- [Your goal] Every line of the data below must be given again exactly.

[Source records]
____

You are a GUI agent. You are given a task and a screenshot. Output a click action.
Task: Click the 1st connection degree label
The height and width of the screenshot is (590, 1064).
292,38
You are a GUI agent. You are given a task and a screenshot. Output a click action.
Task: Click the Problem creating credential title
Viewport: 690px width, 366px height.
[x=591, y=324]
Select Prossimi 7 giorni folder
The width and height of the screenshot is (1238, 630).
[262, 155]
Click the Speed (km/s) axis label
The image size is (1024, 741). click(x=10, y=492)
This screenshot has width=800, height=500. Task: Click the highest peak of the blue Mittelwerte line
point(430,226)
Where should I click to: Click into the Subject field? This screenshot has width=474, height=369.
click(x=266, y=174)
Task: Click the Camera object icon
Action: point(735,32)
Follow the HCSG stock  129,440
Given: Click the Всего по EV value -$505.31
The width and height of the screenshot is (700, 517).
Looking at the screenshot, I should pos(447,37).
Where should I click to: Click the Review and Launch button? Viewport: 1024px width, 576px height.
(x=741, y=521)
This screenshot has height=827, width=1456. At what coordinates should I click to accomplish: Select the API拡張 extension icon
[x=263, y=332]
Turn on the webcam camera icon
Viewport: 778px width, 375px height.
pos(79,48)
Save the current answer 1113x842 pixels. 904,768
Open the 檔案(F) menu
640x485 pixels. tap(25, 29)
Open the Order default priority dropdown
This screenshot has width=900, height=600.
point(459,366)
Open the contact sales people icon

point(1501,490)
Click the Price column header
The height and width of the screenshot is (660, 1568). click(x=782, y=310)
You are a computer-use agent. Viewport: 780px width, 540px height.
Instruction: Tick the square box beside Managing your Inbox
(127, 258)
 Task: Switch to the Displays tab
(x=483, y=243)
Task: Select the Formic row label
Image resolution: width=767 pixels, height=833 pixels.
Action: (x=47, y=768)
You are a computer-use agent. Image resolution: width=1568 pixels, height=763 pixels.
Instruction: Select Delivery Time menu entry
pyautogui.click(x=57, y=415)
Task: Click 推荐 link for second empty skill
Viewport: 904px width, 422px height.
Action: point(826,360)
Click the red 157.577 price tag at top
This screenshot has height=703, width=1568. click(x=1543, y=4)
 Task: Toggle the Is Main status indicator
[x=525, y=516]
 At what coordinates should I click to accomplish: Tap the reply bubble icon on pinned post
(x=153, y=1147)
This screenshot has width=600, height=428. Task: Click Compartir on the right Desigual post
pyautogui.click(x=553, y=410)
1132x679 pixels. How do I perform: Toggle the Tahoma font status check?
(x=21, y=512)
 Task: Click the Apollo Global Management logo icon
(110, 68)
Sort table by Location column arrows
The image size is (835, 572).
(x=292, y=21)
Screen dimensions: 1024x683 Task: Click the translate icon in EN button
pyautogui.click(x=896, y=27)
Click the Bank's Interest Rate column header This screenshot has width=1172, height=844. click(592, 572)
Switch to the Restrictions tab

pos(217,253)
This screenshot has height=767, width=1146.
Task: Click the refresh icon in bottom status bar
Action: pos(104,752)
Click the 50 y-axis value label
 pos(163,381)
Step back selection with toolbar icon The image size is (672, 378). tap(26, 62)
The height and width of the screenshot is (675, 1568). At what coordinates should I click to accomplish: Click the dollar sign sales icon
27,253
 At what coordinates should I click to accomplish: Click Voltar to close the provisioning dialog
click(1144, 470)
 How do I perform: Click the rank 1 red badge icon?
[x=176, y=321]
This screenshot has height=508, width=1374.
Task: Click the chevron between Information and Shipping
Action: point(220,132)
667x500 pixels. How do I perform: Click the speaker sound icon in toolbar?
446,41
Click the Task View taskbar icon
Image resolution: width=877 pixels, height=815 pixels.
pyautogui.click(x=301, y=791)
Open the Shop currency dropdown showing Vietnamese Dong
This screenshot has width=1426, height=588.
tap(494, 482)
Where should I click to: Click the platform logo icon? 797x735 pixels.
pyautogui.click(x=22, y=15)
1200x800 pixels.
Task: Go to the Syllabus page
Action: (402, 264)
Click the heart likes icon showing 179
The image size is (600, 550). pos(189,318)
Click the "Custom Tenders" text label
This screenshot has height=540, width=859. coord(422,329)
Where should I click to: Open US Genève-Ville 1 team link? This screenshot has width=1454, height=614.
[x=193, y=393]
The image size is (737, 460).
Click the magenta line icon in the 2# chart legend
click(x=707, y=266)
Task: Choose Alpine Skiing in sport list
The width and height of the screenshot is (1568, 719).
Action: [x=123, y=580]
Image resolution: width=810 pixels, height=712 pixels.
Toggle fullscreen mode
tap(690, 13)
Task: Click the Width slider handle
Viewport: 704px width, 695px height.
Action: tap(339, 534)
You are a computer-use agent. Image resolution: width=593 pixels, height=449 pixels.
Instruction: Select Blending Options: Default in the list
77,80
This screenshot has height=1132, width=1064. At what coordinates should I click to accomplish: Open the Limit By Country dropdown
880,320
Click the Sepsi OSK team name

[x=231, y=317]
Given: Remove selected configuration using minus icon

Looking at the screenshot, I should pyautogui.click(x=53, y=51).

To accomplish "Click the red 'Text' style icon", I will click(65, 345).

____

- [Written response]
You are a GUI agent. You are given a task and a screenshot. Output a click action.
Task: Click the 1st connection degree label
The height and width of the screenshot is (590, 1064).
292,38
You are a GUI agent. You are given a task and a screenshot. Output a click action.
Task: Click the Problem creating credential title
Viewport: 690px width, 366px height.
[x=591, y=324]
Select Prossimi 7 giorni folder
The width and height of the screenshot is (1238, 630).
[262, 155]
Click the Speed (km/s) axis label
The image size is (1024, 741). click(x=10, y=492)
This screenshot has width=800, height=500. Task: Click the highest peak of the blue Mittelwerte line
point(430,226)
Where should I click to: Click into the Subject field? This screenshot has width=474, height=369.
click(x=266, y=174)
Task: Click the Camera object icon
Action: point(735,32)
Follow the HCSG stock  129,440
Given: Click the Всего по EV value -$505.31
The width and height of the screenshot is (700, 517).
Looking at the screenshot, I should pos(447,37).
Where should I click to: Click the Review and Launch button? Viewport: 1024px width, 576px height.
(x=741, y=521)
This screenshot has height=827, width=1456. At what coordinates should I click to accomplish: Select the API拡張 extension icon
[x=263, y=332]
Turn on the webcam camera icon
Viewport: 778px width, 375px height.
pos(79,48)
Save the current answer 1113x842 pixels. 904,768
Open the 檔案(F) menu
640x485 pixels. tap(25, 29)
Open the Order default priority dropdown
This screenshot has width=900, height=600.
point(459,366)
Open the contact sales people icon

point(1501,490)
Click the Price column header
The height and width of the screenshot is (660, 1568). click(x=782, y=310)
You are a computer-use agent. Viewport: 780px width, 540px height.
Instruction: Tick the square box beside Managing your Inbox
(127, 258)
 Task: Switch to the Displays tab
(x=483, y=243)
Task: Select the Formic row label
Image resolution: width=767 pixels, height=833 pixels.
Action: (x=47, y=768)
You are a computer-use agent. Image resolution: width=1568 pixels, height=763 pixels.
Instruction: Select Delivery Time menu entry
pyautogui.click(x=57, y=415)
Task: Click 推荐 link for second empty skill
Viewport: 904px width, 422px height.
Action: point(826,360)
Click the red 157.577 price tag at top
This screenshot has height=703, width=1568. click(x=1543, y=4)
 Task: Toggle the Is Main status indicator
[x=525, y=516]
 At what coordinates should I click to accomplish: Tap the reply bubble icon on pinned post
(x=153, y=1147)
This screenshot has width=600, height=428. Task: Click Compartir on the right Desigual post
pyautogui.click(x=553, y=410)
1132x679 pixels. How do I perform: Toggle the Tahoma font status check?
(x=21, y=512)
 Task: Click the Apollo Global Management logo icon
(110, 68)
Sort table by Location column arrows
The image size is (835, 572).
(x=292, y=21)
Screen dimensions: 1024x683 Task: Click the translate icon in EN button
pyautogui.click(x=896, y=27)
Click the Bank's Interest Rate column header This screenshot has width=1172, height=844. click(592, 572)
Switch to the Restrictions tab

pos(217,253)
This screenshot has height=767, width=1146.
Task: Click the refresh icon in bottom status bar
Action: pos(104,752)
Click the 50 y-axis value label
 pos(163,381)
Step back selection with toolbar icon The image size is (672, 378). tap(26, 62)
The height and width of the screenshot is (675, 1568). At what coordinates should I click to accomplish: Click the dollar sign sales icon
27,253
 At what coordinates should I click to accomplish: Click Voltar to close the provisioning dialog
click(1144, 470)
 How do I perform: Click the rank 1 red badge icon?
[x=176, y=321]
This screenshot has height=508, width=1374.
Task: Click the chevron between Information and Shipping
Action: point(220,132)
667x500 pixels. How do I perform: Click the speaker sound icon in toolbar?
446,41
Click the Task View taskbar icon
Image resolution: width=877 pixels, height=815 pixels.
pyautogui.click(x=301, y=791)
Open the Shop currency dropdown showing Vietnamese Dong
This screenshot has width=1426, height=588.
tap(494, 482)
Where should I click to: Click the platform logo icon? 797x735 pixels.
pyautogui.click(x=22, y=15)
1200x800 pixels.
Task: Go to the Syllabus page
Action: (402, 264)
Click the heart likes icon showing 179
The image size is (600, 550). pos(189,318)
Click the "Custom Tenders" text label
This screenshot has height=540, width=859. coord(422,329)
Where should I click to: Open US Genève-Ville 1 team link? This screenshot has width=1454, height=614.
[x=193, y=393]
The image size is (737, 460).
Click the magenta line icon in the 2# chart legend
click(x=707, y=266)
Task: Choose Alpine Skiing in sport list
The width and height of the screenshot is (1568, 719).
Action: [x=123, y=580]
Image resolution: width=810 pixels, height=712 pixels.
Toggle fullscreen mode
tap(690, 13)
Task: Click the Width slider handle
Viewport: 704px width, 695px height.
Action: tap(339, 534)
You are a computer-use agent. Image resolution: width=593 pixels, height=449 pixels.
Instruction: Select Blending Options: Default in the list
77,80
This screenshot has height=1132, width=1064. At what coordinates should I click to accomplish: Open the Limit By Country dropdown
880,320
Click the Sepsi OSK team name

[x=231, y=317]
Given: Remove selected configuration using minus icon

Looking at the screenshot, I should pyautogui.click(x=53, y=51).

To accomplish "Click the red 'Text' style icon", I will click(65, 345).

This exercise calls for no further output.